Reading Group Questions
1.) How do you think Ewa's life would have turned out had Andrezj not been killed? Do you think Ewa would have stayed married to him? Do you think that after Ewa's miscarriage, he was truly being genuine in wanting to turn a new leaf in regards to their marriage/being a better husband and father?
2.) Love is a theme throughout the course of The Tears of Yesteryear-not just the love between Ewa and Lukasz but also the love that Ewa had for Mikolaj, Stefania and Jaroslaw, not to mention, Agata, the girl who became Ewa's sister of sorts. Discuss the significance of that feeling as it is laid out in the book.
3.) Were you at all familiar with Pittsburgh's immigrant history at the turn of the last century? What did you find most surprising/shocking/appalling/ and perhaps even horrifying?
4.) What scene from the book shocked you the most? Alternatively, what scene from the book broke your heart?
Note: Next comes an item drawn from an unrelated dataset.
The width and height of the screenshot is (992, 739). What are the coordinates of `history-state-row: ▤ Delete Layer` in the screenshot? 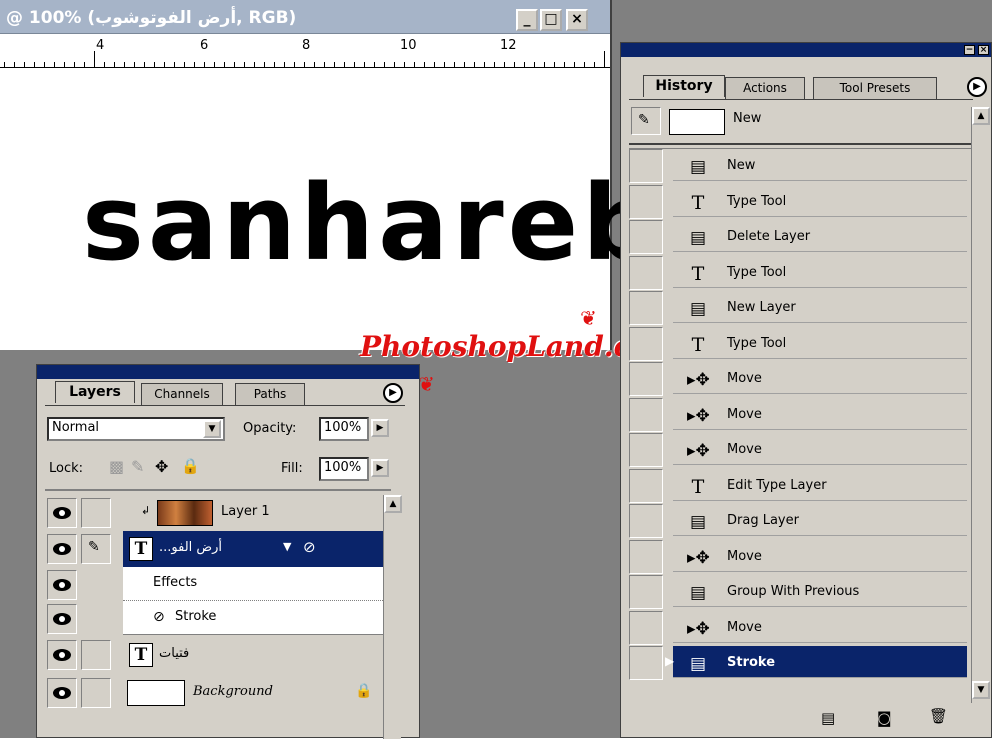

5.) Some reviewers have called The Tears of Yesteryear to be a very sad and depressing book. Were you as a reader able to not be consumed by the book's dark moments but rather to appreciate the unimaginable lives and sacrifices the immigrants made on a daily basis, especially the women? And could you take away that "rosey" moments for the immigrants were few and far between, and that tragedy, whether in the form of mill accidents, death in childbirth, death of a child (or two) was tragically common.
6.) Do you think Uncle Josef was truly remorseful in the role he played in bringing Ewa to America, considering that Manya died on the voyage there and Ewa never saw her babcia again even though by the time he left Homestead, Ewa was happily married to Lukasz and expecting a child with him.
7.) What did you think of learning that Ewa was inspired by the life of the author's own great-grandmother? Did that change your perception in any way of the novel?
8.) Eastern and Central European immigrants to America at the turn of the last century rarely "made it." Their lives and often the lives of their children remained bleak and difficult. Knowing what you know about life in 1900s America for immigrants, would you still want to come here and attempt to make a new life, one free of the confines, politics, and unjust realities of the Old World. Or would you stay where you were?
9.) Were you aware of the early labor movement in Homestead and its struggles, specifically the 1892 Strike that Jaroslaw and even Lukasz witnessed first-hand? Do you think the immigrant mill workers were just in their striking/do you think Andrew Carnegie and Henry Clay Frick should have been held legally responsible for the workers who were killed by the Pinkertons? Do you believe that Carnegie and Frick essentially got off scot-free?